The estimated 30,000 U.S. forces in South Korea operate under the United Nations flag, a legacy of a conflict that raged from 1950 to 1953. They are largely deployed between Seoul and the demilitarized zone 30 miles to its north, defending the prosperous south from an invasion by the hermit-like North Korea, whose economy is in shambles. “South Korea has more than enough resources to maintain their own defense,” Friedman said. “They have 20 times the GDP (gross domestic product) of the north.”
However, most mainstream analysts are less sanguine about East Asia’s ability to remain stable in the wake of a U.S. drawdown.
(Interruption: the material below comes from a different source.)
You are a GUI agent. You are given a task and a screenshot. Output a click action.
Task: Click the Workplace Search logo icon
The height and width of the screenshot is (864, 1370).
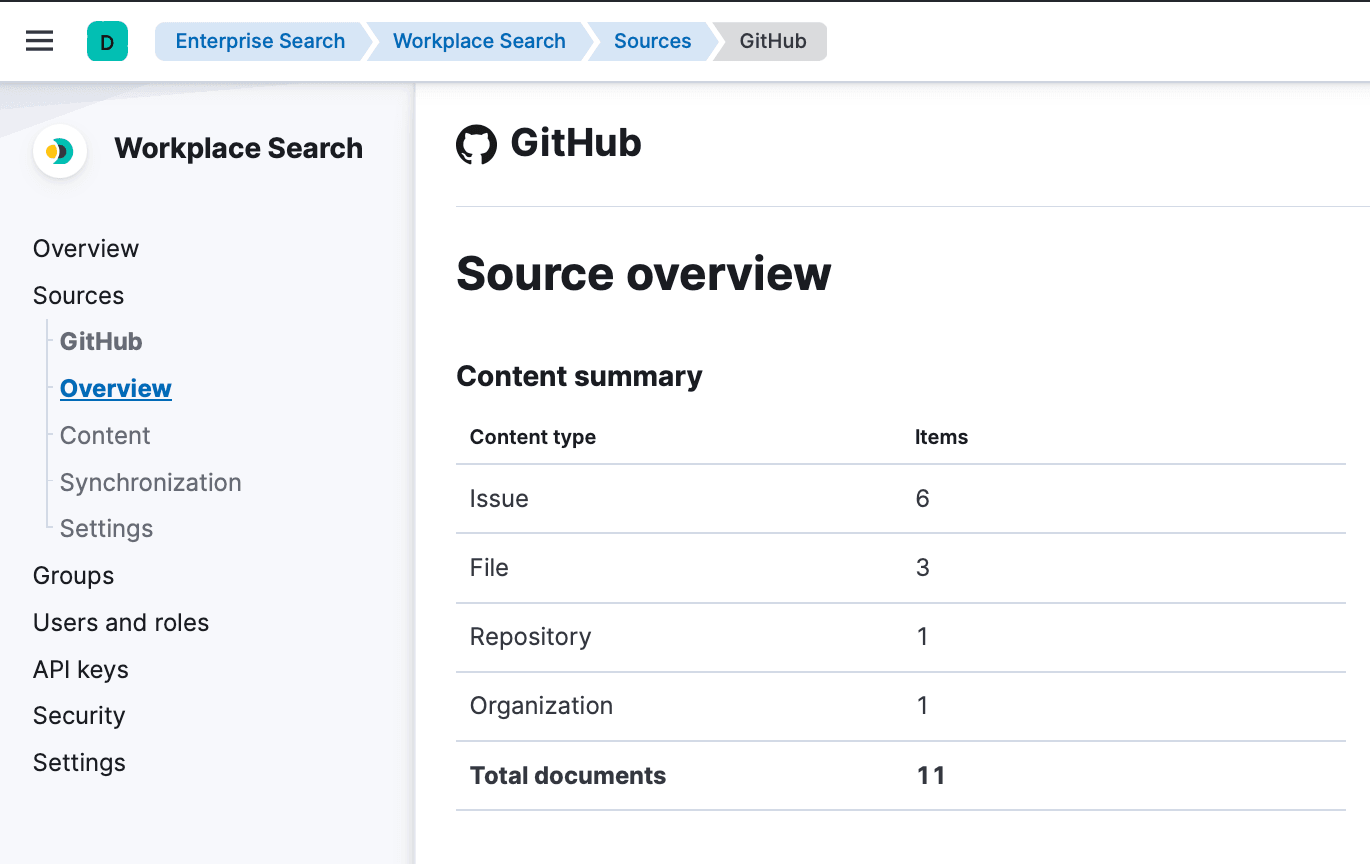point(60,151)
Sheila Smith, a senior fellow and Asia expert at the Council on Foreign Relations, believes the last place the U.S. should be cutting its defense posture is in that part of the world.
She cited the rising power of China, its increased investment in military hardware, ongoing tensions between China and Taiwan, and the sporadic belligerence of an isolated North Korea, which last year launched an unprovoked attack on a South Korean naval vessel killing 46 sailors. To deal with its budget problems, the U.S. needs “to start thinking about more creative ways to sustain a significant force posture in Asia,” she said. “We can achieve it without making all of the expenditures we do now. We could explore alternatives like co-basing with host militaries. We should be expanding those opportunities to work with our allies.”
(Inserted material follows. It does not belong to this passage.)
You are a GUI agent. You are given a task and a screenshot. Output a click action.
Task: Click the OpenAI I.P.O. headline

That may prove difficult for Japan, which is facing budgetary constraints of its own in the wake of the March 11 earthquake and tsunami that hit its northeast coast. Rebuilding will require an estimated $300 billion, while Japan’s tiny 250,000-man Self Defense Force (SDF) has been stretched thin by earthquake relief efforts. It sent 100,000 troops to help with the clean-up.
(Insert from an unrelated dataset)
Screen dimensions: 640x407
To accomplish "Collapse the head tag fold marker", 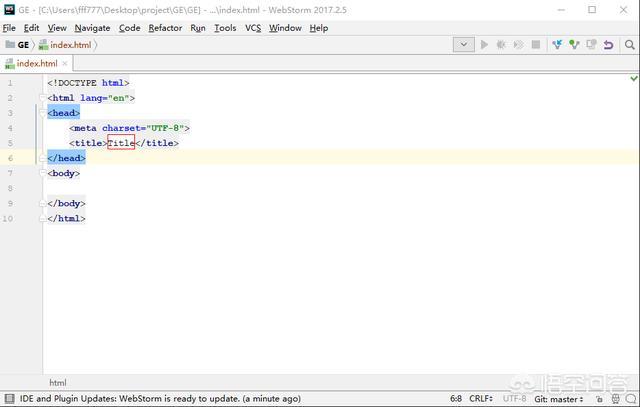I will tap(43, 113).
In an interview with The Fiscal Times, a high-ranking Japanese defense official said the U.S. in recent bilateral talks has repeatedly said that it has no intention of reducing its forces in the region. “We’ve been given assurance by (former Secretary of Defense Robert) Gates and Panetta that the U.S. firmly committed to maintaining peace and security in the region,” the official, who wished to remain anonymous, said. “Japan is also facing a very difficult fiscal situation. We don’t anticipate any increase in the SDF.”
The same situation applies in Europe, which has been reducing its commitments to the North Atlantic Treaty Organization (NATO) for years, leaving the U.S. as the main financial supporter of the alliance. “They did not see the need for the large number of troops in Iraq and Afghanistan,” said Guy Ben-Ari, a fellow at the Center for Strategic and International Studies. “It was a coalition of the willing and they weren’t willing.”
The troop cuts by NATO allies did have a bright side, he said. “The budget they do have is being spent on a smaller force, which means they are better equipped than if the money was being spent on more soldiers,” he said.
The European experience highlights the major stumbling block for the U.S. achieving savings by cutting troops abroad. There will be no savings unless the total number of U.S. military personnel is reduced. With personnel and benefits costs now the largest expense for an all-volunteer military, simply bringing the troops home without an overall force reduction will only have a minuscule impact on the Pentagon’s budget.
“It’s really hard to lay off military personnel, and it is even harder to cut their benefits,” said Ben-Ari. “That is an enterprise-level issue that needs a lot more thought put into it by the Department of Defense.”